TASK ITEM: Run through the records and show each line that includes the string "agent".

*** RECORDS SUPPLIED ***

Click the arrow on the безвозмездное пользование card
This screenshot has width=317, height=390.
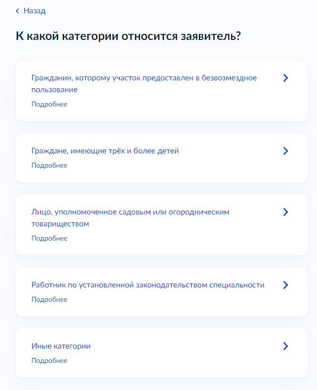(285, 78)
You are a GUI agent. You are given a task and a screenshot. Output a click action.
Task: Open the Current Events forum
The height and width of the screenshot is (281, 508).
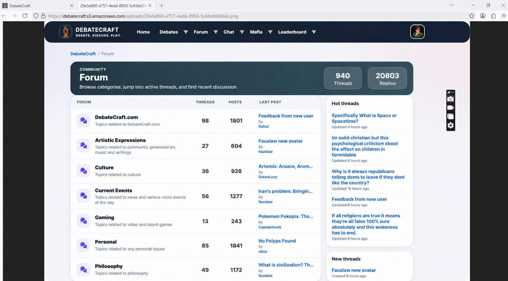(113, 191)
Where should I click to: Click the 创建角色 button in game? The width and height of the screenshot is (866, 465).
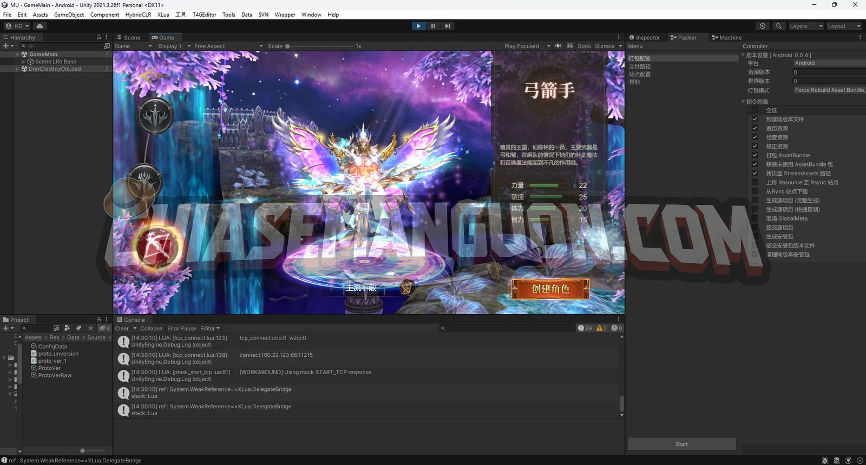(x=550, y=289)
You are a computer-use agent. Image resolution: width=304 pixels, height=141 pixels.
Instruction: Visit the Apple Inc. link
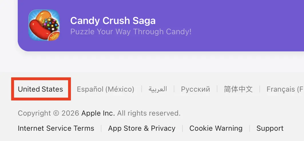(x=98, y=113)
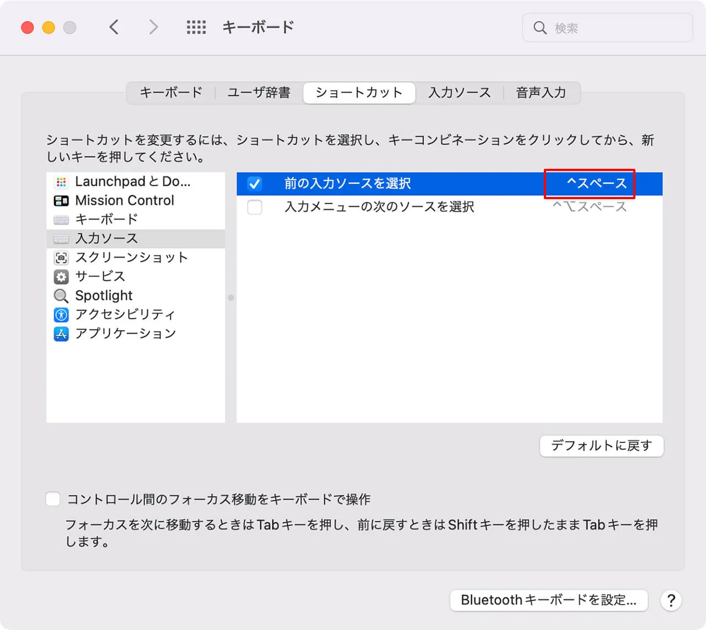Go back with the left chevron button

114,27
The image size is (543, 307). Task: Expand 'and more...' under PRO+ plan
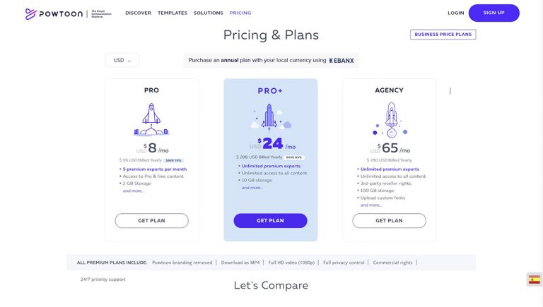pos(252,188)
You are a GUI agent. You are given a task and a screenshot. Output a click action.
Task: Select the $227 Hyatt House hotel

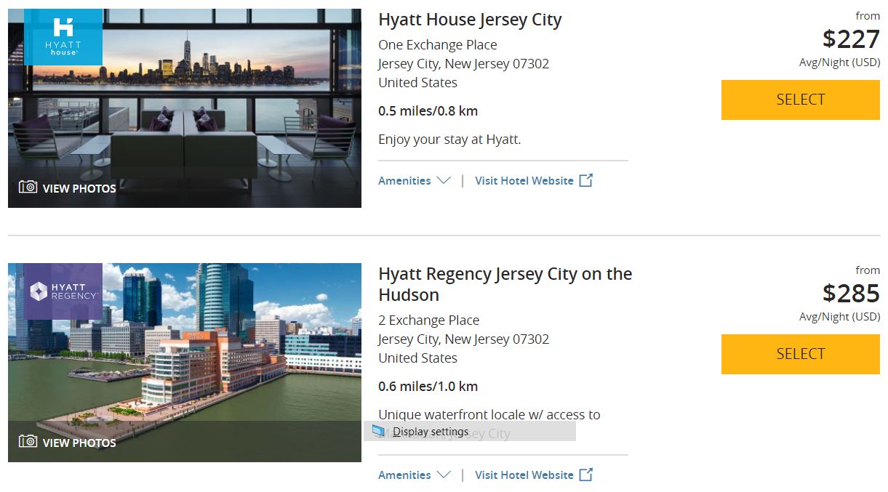pos(801,100)
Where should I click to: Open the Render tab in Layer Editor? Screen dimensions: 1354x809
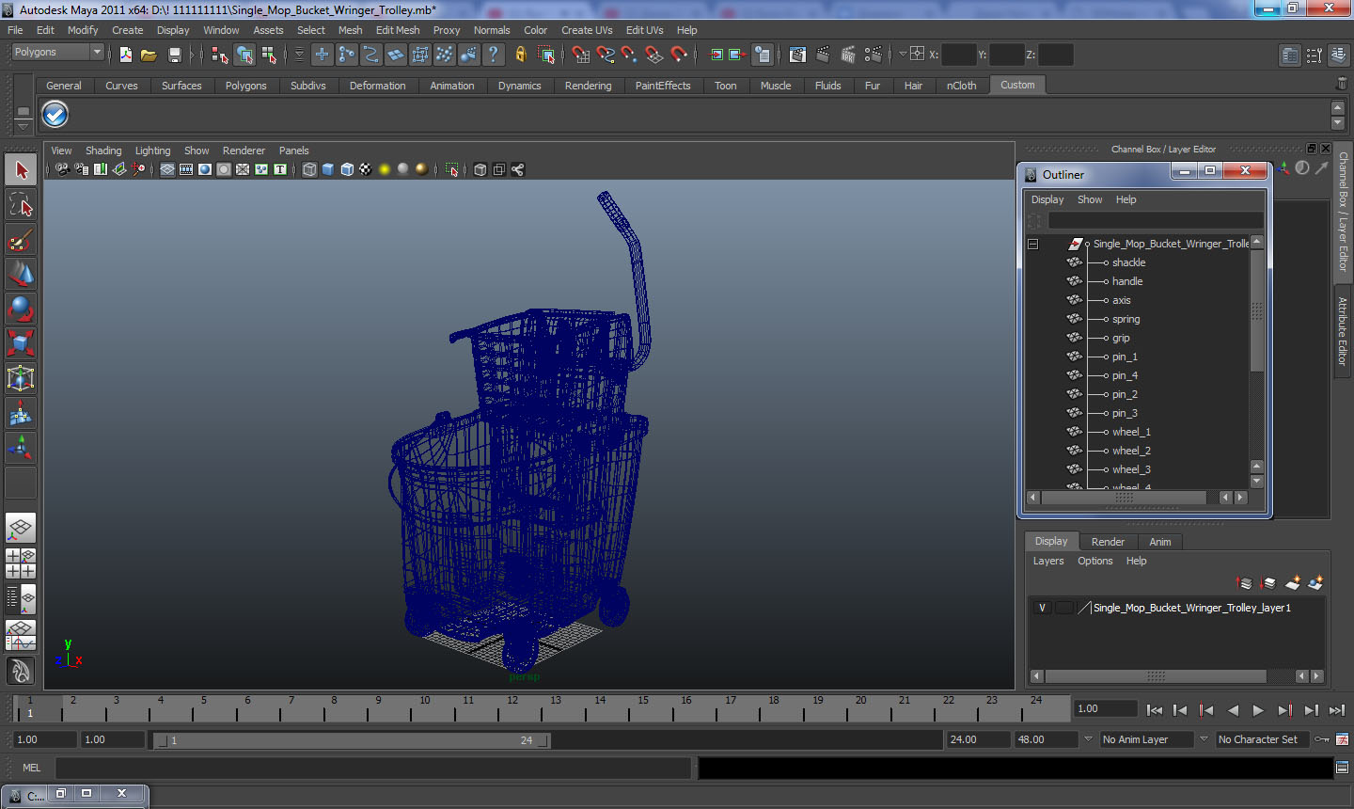pos(1107,542)
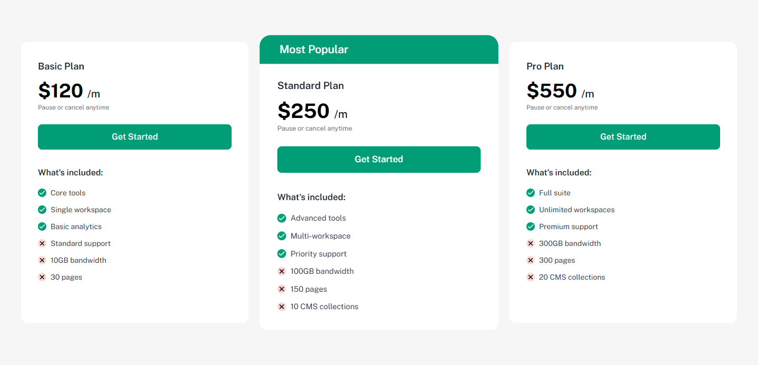Select the Most Popular green banner
This screenshot has width=758, height=365.
click(x=378, y=50)
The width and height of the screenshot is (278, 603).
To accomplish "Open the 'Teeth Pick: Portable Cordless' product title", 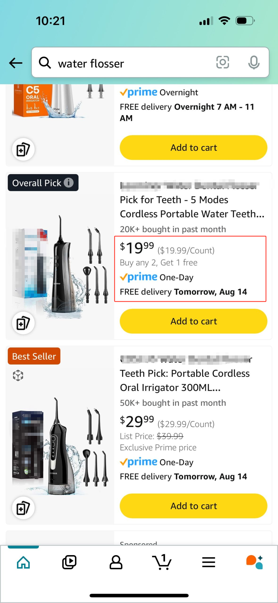I will (185, 373).
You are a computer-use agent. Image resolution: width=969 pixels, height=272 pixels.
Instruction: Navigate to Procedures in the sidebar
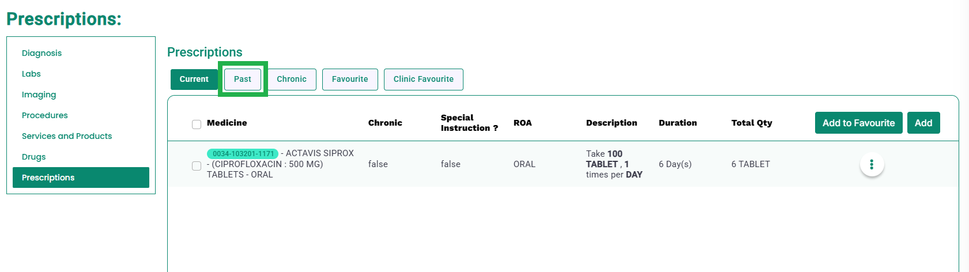click(45, 115)
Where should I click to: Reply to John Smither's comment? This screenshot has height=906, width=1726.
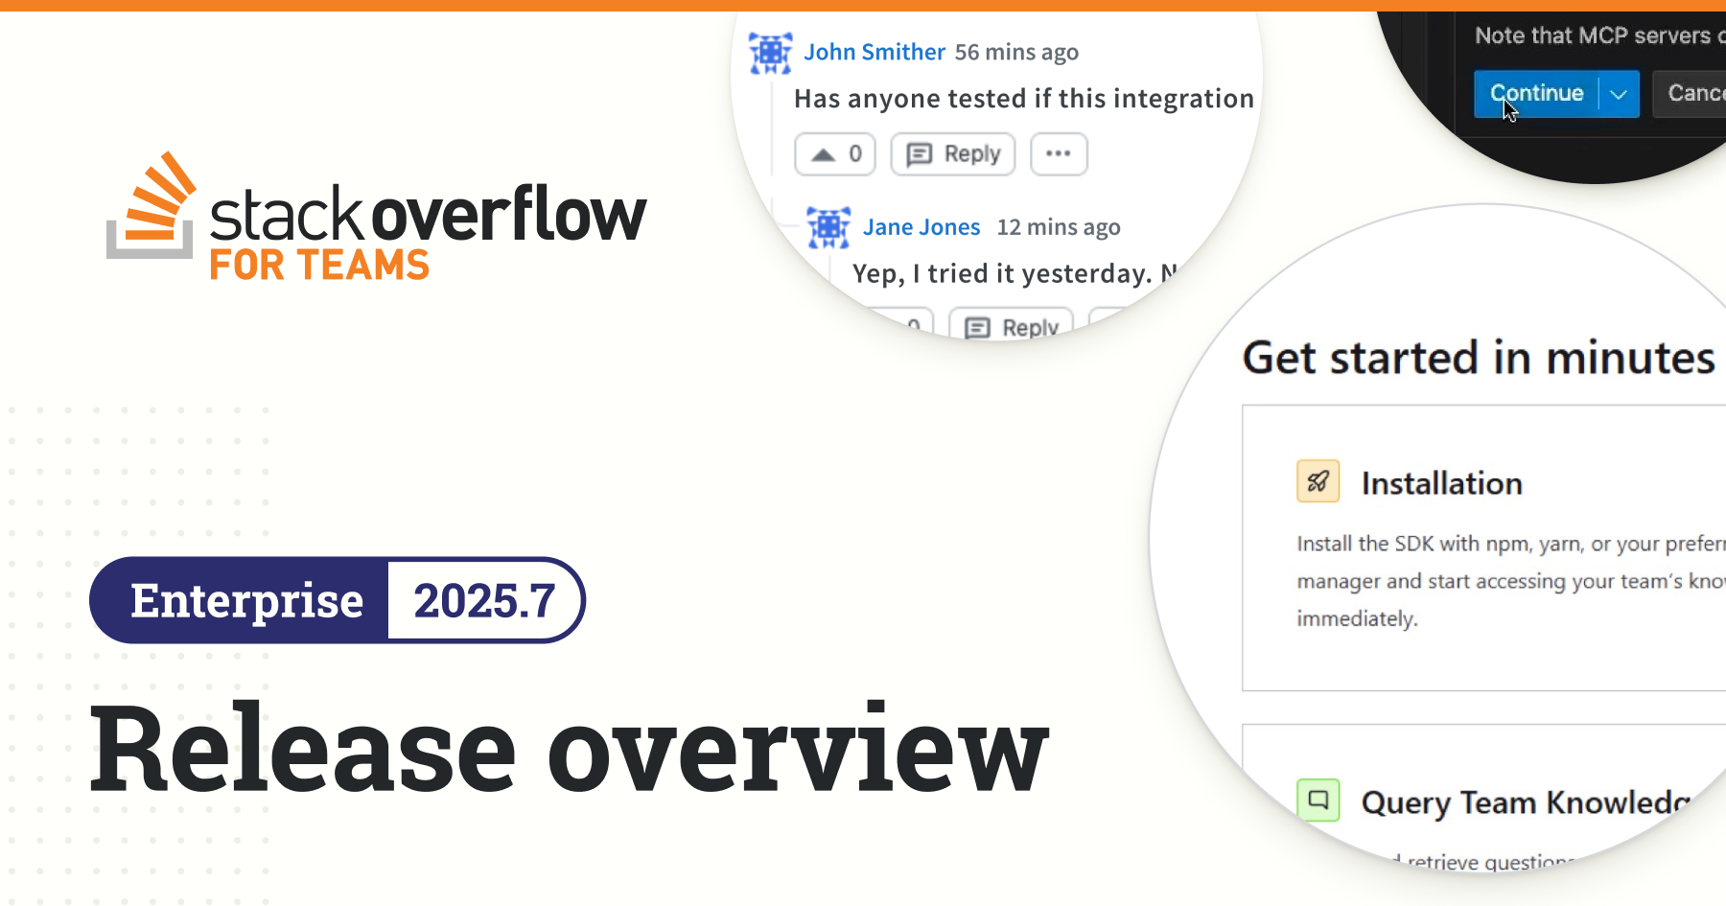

*** End of RECORDS SUPPLIED ***

WRITTEN SOLUTION:
You are a GUI agent. You are given a task and a screenshot. Output a click action.
You are a computer-use agent. Image resolution: width=304 pixels, height=141 pixels.
You are a GUI agent. You are given a task and a screenshot. Output a click action.
You are a computer-use agent. Image resolution: width=969 pixels, height=272 pixels.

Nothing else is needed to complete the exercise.